* [What to produce]
Give the number of lines in the records below that include "Visit". Reply with that number alone.

──────── Input data

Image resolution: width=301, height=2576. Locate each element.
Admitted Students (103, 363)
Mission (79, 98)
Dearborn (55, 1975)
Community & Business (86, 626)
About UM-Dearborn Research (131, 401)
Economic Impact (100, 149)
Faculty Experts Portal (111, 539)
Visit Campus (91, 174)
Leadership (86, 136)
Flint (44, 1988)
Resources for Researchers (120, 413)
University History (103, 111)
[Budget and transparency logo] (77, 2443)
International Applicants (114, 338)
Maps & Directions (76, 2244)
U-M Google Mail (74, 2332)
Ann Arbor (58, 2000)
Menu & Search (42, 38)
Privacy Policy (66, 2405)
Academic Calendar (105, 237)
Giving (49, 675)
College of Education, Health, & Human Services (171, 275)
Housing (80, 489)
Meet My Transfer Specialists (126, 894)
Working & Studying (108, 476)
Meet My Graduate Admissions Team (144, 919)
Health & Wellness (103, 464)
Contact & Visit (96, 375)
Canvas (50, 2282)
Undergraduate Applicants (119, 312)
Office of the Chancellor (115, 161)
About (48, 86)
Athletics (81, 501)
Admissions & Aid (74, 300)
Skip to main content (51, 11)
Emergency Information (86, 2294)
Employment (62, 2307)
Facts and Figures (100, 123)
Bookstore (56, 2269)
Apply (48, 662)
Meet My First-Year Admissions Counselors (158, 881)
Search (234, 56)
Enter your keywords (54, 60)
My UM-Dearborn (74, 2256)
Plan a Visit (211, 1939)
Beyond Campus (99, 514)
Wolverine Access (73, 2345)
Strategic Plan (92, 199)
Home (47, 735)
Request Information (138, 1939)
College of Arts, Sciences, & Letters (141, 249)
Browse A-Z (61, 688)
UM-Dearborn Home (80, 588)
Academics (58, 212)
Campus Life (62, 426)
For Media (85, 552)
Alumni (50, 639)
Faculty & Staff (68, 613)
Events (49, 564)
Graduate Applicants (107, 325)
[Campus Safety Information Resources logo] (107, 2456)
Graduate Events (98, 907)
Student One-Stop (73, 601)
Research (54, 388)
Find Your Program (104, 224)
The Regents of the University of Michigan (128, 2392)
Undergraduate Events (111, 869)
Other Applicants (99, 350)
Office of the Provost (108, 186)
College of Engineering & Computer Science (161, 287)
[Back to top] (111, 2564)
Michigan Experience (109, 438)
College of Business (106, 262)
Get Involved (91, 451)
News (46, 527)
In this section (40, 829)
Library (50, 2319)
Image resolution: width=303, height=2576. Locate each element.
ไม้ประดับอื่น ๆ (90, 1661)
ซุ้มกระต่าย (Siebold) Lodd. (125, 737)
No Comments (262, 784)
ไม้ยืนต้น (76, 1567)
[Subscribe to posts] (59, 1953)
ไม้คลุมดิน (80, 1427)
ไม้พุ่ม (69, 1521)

────────────────

* [Result]
3